A slew of major laws in the past decade that relied heavily on the executive branch to implement the bulk of their provisions have led to enforcement practices that vary depending on the political party in power. The Department of Health and Human Services, for example, has immense authority over the execution of Obamacare, a reality that critics say the Trump administration has capitalized on to undermine former President Barack Obama’s signature domestic achievement.
The recent GOP-led tax law, meanwhile, put the onus on the Treasury Department to write guidance and regulations, some of which have yet to be finalized just months before the deadline for filing taxes.

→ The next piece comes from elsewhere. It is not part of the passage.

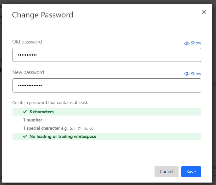Focus the Old password input field
Image resolution: width=216 pixels, height=185 pixels.
pos(107,55)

“We made regulators legislators,” AT&T CEO Randall Stephenson said at a forum organized by Business Roundtable, a group representing the 200 largest American businesses. “Depending on who’s in office at a particular moment of time,” he added, “the rules just swing back and forth like a pendulum.”

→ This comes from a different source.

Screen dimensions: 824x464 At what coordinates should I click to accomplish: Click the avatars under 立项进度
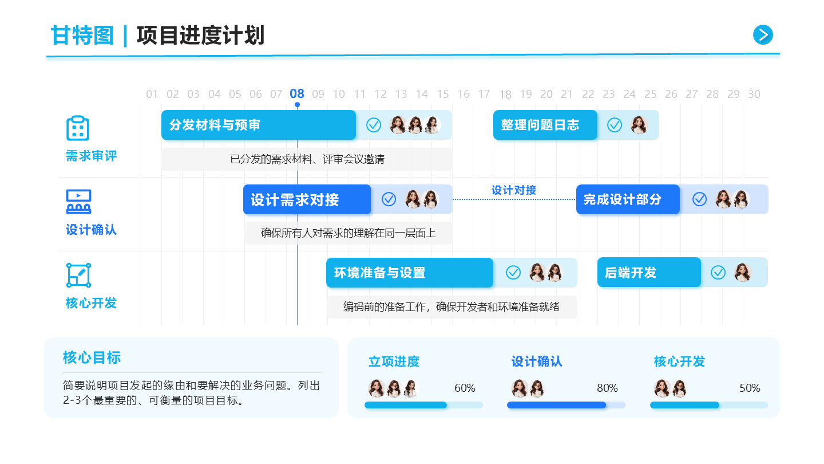click(393, 388)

Stephenson and other panelists also tackled opposition to the tax law from Democrats — who say that the bulk of the benefits went to the wealthy — and argued the advantages will be realized over the next several years.
“The real benefit is the cumulative retention of capital reinvested in innovations which create growth,” said Jamie Dimon, chief executive officer of JPMorgan Chase and chairman of the Business Roundtable. “The notion that you would see all the benefit in one year, it was never meant to be.”
Many companies used the savings from lowering the top corporate tax rate, which the law permanently reduced from 35 percent to 21 percent, to buy back stock rather than invest in new plants and equipment as some lawmakers hoped.
Still, the money sent back to investors “is a redeployment of capital to a better and higher use,” Dimon said. “We have to educate the American public, particularly my Democrat friends, about how that’s beneficial for all America.”
Democrats have vowed to overturn parts of the law, which widens the federal deficit considerably, and use savings to help fund initiatives like building and improving federal highways and bridges when they take back control of the House of Representatives next year.
The chance of achieving that goal, however, is slim with Republicans still in control of the Senate and the White House.
The threat could nonetheless complicate plans already in motion by businesses to take advantage of the immediate deduction for qualifying capital spending that the law allows. AT&T, for example, is preparing to spend $24 billion next year on investments into its business, up from $23 billion in 2018.
“When you take less of the profitability of companies and allow them to reinvest it, they invest it,” Stephenson said. “Tax reform is one of the most powerful catalysts we could have seen for increased capital investment.”